August 17, 2021: -On Monday, Zambian President Edgar Lungu conceded defeat after a landslide election win by opposition leader Hakainde Hichilema, marking the southern African country’s third peaceful handover of power to an opposition party.
With one of the 156 constituencies counted, Hichilema won 2,810,777 votes against Lungu’s 1,814,201, and the electoral commission is declaring him the coming president.
“I will comply with the constitutional provisions for a peaceful transition of power. I would like to congratulate my brother, the president-elect, His Excellency Mr.

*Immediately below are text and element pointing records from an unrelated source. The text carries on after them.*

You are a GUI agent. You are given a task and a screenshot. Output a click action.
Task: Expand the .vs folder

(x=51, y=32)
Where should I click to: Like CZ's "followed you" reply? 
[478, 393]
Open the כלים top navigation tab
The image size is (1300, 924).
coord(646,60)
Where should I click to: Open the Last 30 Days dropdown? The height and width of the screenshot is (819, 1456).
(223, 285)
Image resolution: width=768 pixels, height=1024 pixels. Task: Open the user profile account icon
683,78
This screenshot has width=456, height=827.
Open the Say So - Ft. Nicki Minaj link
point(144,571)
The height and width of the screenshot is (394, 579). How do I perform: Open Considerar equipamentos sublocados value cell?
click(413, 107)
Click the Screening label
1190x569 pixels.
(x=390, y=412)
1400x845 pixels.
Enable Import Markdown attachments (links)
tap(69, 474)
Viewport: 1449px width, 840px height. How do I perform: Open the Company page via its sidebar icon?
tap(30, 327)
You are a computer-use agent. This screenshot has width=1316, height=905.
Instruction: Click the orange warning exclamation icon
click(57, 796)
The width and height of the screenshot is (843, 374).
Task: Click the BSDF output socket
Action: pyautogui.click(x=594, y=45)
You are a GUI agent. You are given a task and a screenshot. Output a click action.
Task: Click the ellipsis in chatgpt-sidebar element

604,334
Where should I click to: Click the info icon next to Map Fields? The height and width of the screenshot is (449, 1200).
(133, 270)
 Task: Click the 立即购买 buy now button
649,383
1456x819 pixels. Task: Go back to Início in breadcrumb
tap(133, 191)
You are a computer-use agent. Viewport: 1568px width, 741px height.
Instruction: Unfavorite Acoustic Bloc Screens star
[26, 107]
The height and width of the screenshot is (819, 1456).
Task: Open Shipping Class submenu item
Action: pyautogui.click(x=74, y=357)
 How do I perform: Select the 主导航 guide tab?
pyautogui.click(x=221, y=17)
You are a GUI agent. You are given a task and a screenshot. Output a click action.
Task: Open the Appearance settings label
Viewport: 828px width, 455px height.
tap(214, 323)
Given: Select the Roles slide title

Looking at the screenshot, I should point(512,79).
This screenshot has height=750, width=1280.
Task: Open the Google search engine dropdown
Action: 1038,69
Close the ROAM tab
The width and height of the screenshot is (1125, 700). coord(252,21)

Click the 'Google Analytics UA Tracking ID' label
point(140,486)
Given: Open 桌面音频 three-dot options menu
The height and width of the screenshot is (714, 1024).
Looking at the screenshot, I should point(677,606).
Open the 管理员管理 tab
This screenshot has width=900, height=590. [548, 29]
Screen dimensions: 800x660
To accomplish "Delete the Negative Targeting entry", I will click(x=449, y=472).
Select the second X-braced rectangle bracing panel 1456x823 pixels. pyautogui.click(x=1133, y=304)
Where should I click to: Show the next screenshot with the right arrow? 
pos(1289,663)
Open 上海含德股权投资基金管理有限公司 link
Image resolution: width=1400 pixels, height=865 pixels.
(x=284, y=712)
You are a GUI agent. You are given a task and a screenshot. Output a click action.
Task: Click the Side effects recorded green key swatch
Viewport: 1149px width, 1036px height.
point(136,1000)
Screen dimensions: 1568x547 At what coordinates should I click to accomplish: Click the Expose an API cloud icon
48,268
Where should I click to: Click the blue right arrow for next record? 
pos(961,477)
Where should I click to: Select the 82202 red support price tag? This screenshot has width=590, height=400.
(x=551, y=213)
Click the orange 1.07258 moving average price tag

Hakainde Hichilema,” Lungu, aged 64, said in a short-televised address to the nation.
Power has switched from the party that rules to the opposition before since independence from Britain in 1964. The recent shift strengthens Zambia’s democratic credentials and sets an example on a continent with a patchy history of peaceful change.
Lungu is crying foul on Saturday, calling the election “not free and fair” after violence against the ruling Patriotic Front party agents in three provinces. Still, the size of the margin would have made it near-impossible to challenge the result in court.
Wearing the red and yellow of Hichilema’s United Party for National Development, Hichilema’s supporters celebrated while drivers honked their horns.
“This victory is so sweet,” 37-year-old Jane Phiri said, beside her market stall, adds that she hoped that the supporters of Lungu would cease extorting informal levies from her.
“This spirit of change was bottled up for a long time,” she said.
The celebrations die down, Hichilema aged 59, a former CEO at an accounting firm before entering politics, faces the task of reviving an economy in turmoil.
In November, Zambia became Africa’s first pandemic-era sovereign default after failing to keep up with its international debt payments.
The default was driven by depressed commodity prices, which had pushed Zambia into recession well before the pandemic worsened by the pandemic itself.
Zambia’s sovereign dollar increased nearly 2 cents on Monday after the news of Hichilema’s win. Zambia’s kwacha currency strengthened almost 1% against the dollar.